I live in wild kingdom. Marlin Perkins could have filmed in my neighborhood. On any given day the area can have: opposum, mice, owls, hawks, skunks, geese, ducks, rabbits, deer, snakes, voles, and probably 10 other animals that I have forgotten to name. Knock on wood, we don’t have a racoon problem here, but that’s about it.
Oh, but no bear sighting anywhere near us this year. Yet.
Now while I kid that I live in the boonies, I actually live in a very populated area, in a subdivision that is pushing 40 years old, and the main roads nearest to me have tons of traffic daily!
But, apparently the wild life has not gotten the memo that people have taken over their habitats, so we all compete for space.
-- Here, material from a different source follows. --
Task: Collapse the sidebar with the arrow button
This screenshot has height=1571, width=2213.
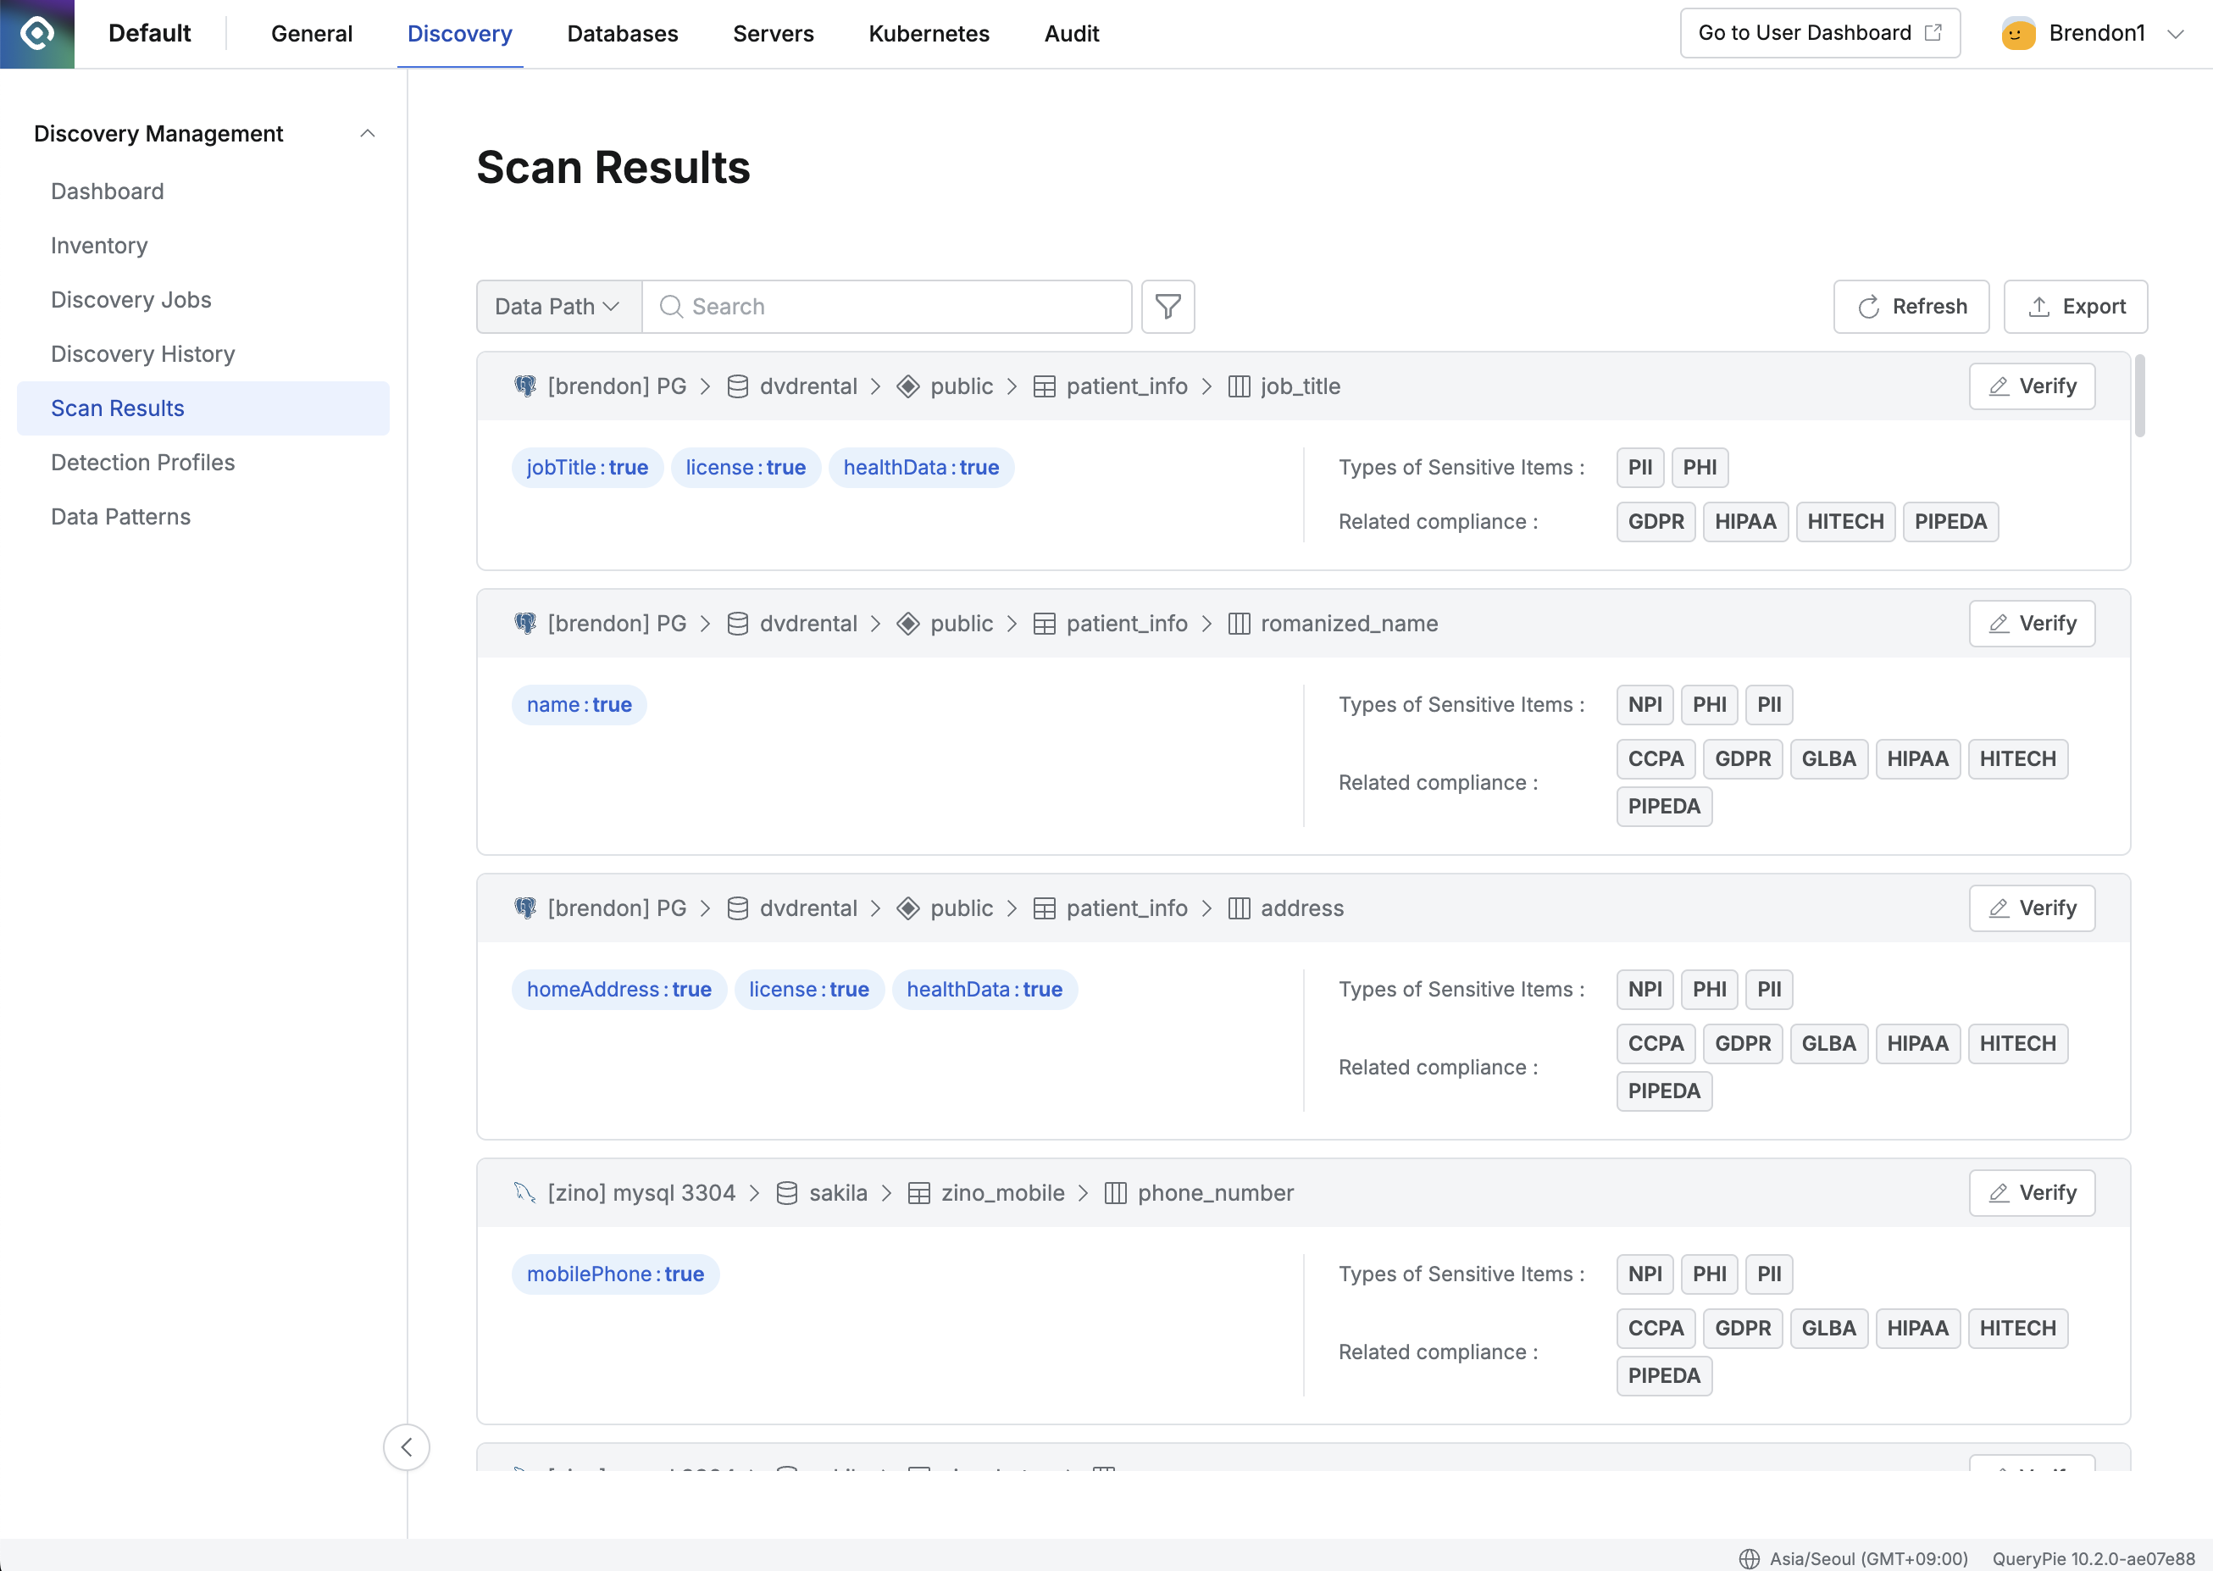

While some people in my area consider the deer the biggest nuisance – and I agree that they can cause a lot of grief when they dart out into traffic, or destruction when they chew up a garden, for myself I live on the other side of water, and have only seen deer tracks on my street a few times since we’ve moved here.
The geese are quite another story.
Sometime, maybe four-five years back, the Canadian Geese got lost at the border and decided western New York was “close enough” to Canada, so they took up residence in the area. These pooping, squawking machines can destroy yards, roofs, and leave a giant mess behind on sidewalks and near waterways. An empty field is heaven for these creatures, and hell for anyone wanting to play soccer, take their dog for a walk or just have a seat on the grass and look at nature. Believe me, you’ll get a lot of natural-substance on your feet or rear-end if you try walking or sitting when the ducks have been.
Fortunately, my street has a secret weapon:
His name is Max.
A few years ago, we had a gaggle of geese on the lawn next door, and apparently I didn’t secure Max’s leash when I took him out for a walk. He tore-off after those geese like a mutt on a mission!
That was the last of the geese on our street for the remainder of the year.
The geese tried again the following year, and this time I deliberately let Max go after them. Again, geese-be-gone on the street.
The key part of this story is the ground area was clear of geese due to Max. Those damn quackers figured out the dog could not reach the roof, and would land and sit on various roofs in the neighborhood and proceed to do what geese do best: squawk and poop. However, what the geese didn’t count on was the fact that at our house they may be out of reach of the dog but they were not out of reach of the crazy-woman with a dozen tennis balls and pretty good aim that also resided there. While the geese would occasionally squat on someone else’s roof, they stayed clear of our roof for the rest of the year.
Last year was more of the same with Max chasing off the geese, and the geese coping a squat on some roofs in the neighborhood, but ignoring our roof.
This year, we have seen the geese back on the street-level bold as brass several times. I hesitate to let Max go after them because of his back. The landscapers told us a few weeks ago that we have a nest of duck eggs under our front bushes (we can’t see them). We suspect that if there are eggs, they might be goose eggs, and that is why we saw a few geese on the street on more than one occasion. If it is goose eggs … that is bold. Max does go to the front yard on a leash, so why would you subject your little goslings to the terror known as Max?
Which brings me to my dilemma. We are getting a new roof. I have asked for spikes or prongs or something at the top of the roof-line to deter the geese from sitting on the roof. It doesn’t have to necessarily be sharp, just something to make it uncomfortable for them to squat – and poop – on the roof. Nothing will wreck a roof quite as fast as goose turds.
Note: I had great difficultly naming this post. The title was Hubby’s idea.